By Muslim Mirror Staff
New Delhi: A recently published study has exposed the falsehood of the claim propagated by BJP leaders that Gujarat has been peaceful since 2002, the year when around 2,000 people, mostly Muslims were killed in widespread violence.
The six communal riots and two mob lynching recorded in 2019 indicate that the rural areas have been witnessing regular bouts of communal clashes since 2014 when Modi took up the reins of the country, the 16-page, 2019 annual report just released by an Ahmedabad-based, self-effacing civil society organisation, Buniyaad, said.
The report indicated that the rural areas in Gujarat have regularly been seeing such incidents since 2014. It said that bigger cities like Ahmedabad, Vadodara and Surat saw major communal conflagrations in 1946, 1969, 1981-82, 1985, 1990, 1992, 2002 and 2006 but in the past few years, rural pockets like Chattral, Vadavli, Khambat, Himmatnagar, Idar, Kheda and Halwad have also experienced such flare-ups of hostilities.
“The State does not publish official figures of communal riots and grossly underreports the instances of mob lynching. The ruling dispensation creates a narrative that Gujarat is a peaceful state with no communal riots after the barbarous clashes in 2002. This falsehood is repeated time and again to create the illusion of communal harmony and peaceful coexistence,” says Buniyaad, a civil society organisation that has been monitoring communal violence in the saffronised state.

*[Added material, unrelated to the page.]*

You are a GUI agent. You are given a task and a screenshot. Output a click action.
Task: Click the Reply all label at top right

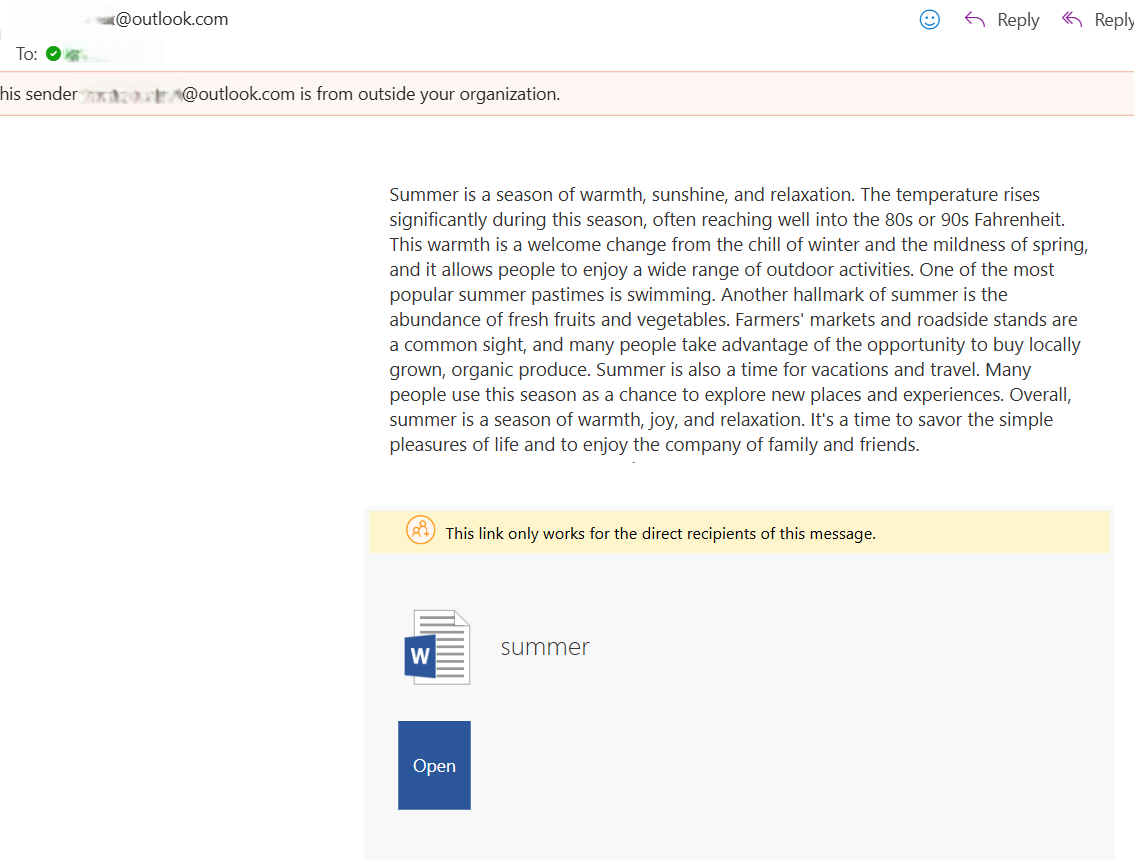pos(1113,19)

The study points out that Hansraj Ahir, Minister of State (MoS), Home Affairs, had himself said in the Lok Sabha in December 2018 that the number of communal incidents in Gujarat was recorded to be at 74, 55, 53 and 50 in 2014, 2015, 2016 and 2017, respectively.
“Fewer convictions and overall impunity mean that mobs are fearlessly lynching innocent, vulnerable people,” says Gujarat High Court advocate Shamshad Pathan, whose NGO, the Alp Sankhyank Adhikar Manch, a network of human rights activists and civil society organisations, has provided to Buniyaad its significant findings based on its daredevil, dedicated volunteers’ visits to the troublespots.
“While the number of communal riots is low in the past few years, the number of offences promoting enmity between different groups has increased,” states social activist Ujjaini, and adds that in 2017 and 2018, there is a substantial jump in the number of offences promoting enmity between different groups.